Some issues: On malicious inputs, this could lead to always having to include many files during compaction whenever the system really only wanted to pick one file. This could slow things down, but benchmarking suggested that this wasn’t really an issue.

Notes on Efficiency

A quick discussion about efficiency with merge and partial-merge.

Having a stack of operands can be more efficient. For instance, in a string-append example (assuming NO partial-merge), providing the user with a stacked set of string operands to append allows the user to amortize the cost of constructing the final string. For example, if I am given a list of 1000 small strings that I need to append, I can use these strings to compute the final size of the string, reserve/allocate space for this result, and then proceed and copy all of the data into the newly allocated memory array. Instead, if I were forced to always partial merge, the system would have to perform the order of 1000 reallocations, once per string operand, each a relatively large size, and the number of bytes having to be allocated in total might be extremely large. In most use-cases this is probably not an issue; and in our benchmarking we found that it really only mattered on a largely in-memory database with hot-keys, but this is something to consider for “growing data”. In any case, we provide the user with a choice nonetheless.

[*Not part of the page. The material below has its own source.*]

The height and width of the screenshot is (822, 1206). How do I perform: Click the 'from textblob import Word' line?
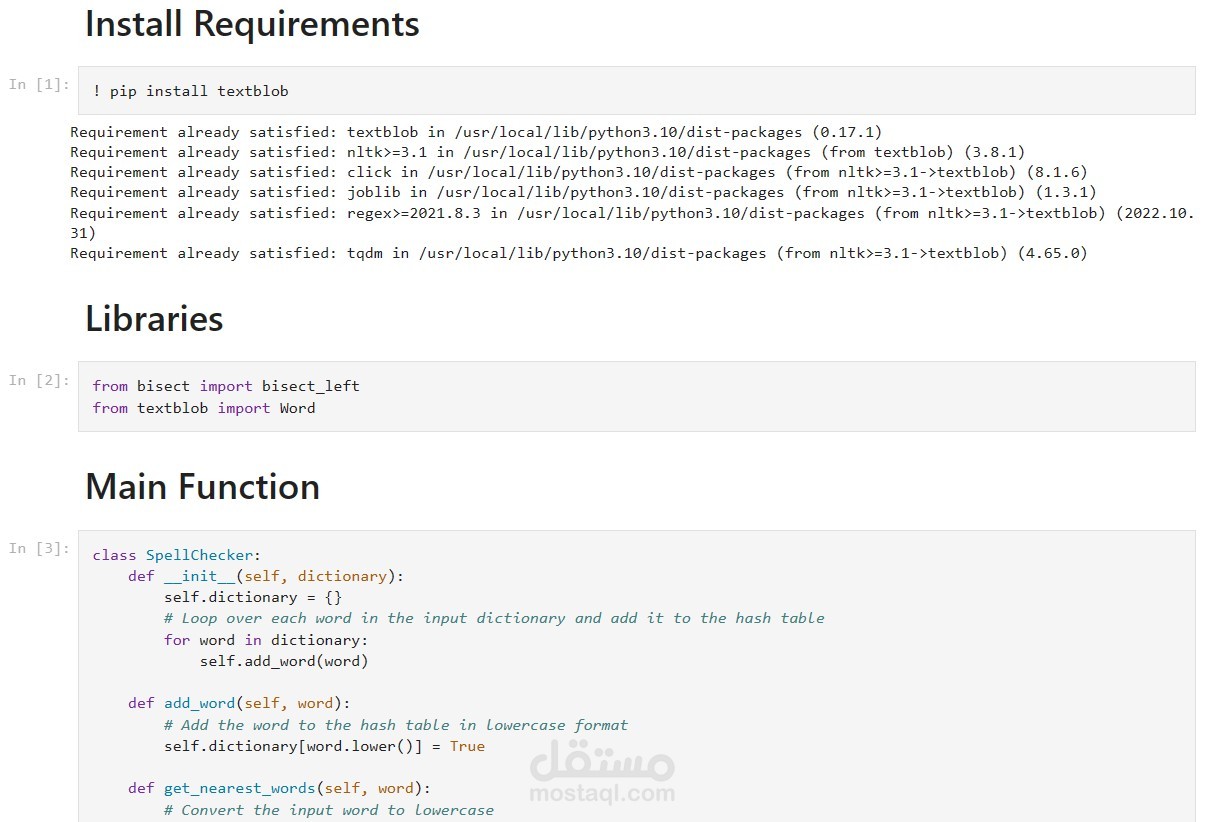204,408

The key point to take away from this is that there are cases where having a stack of operands (rather than a single operand) provides an asymptotic increase in the overall efficiency of the operations. For example, in the string-append operator above, the merge-operator can theoretically make the string append operation an amortized O(N)-time operation (where N is the size of the final string after all operations), whereas without a stack, we can have an O(N^2) time operation.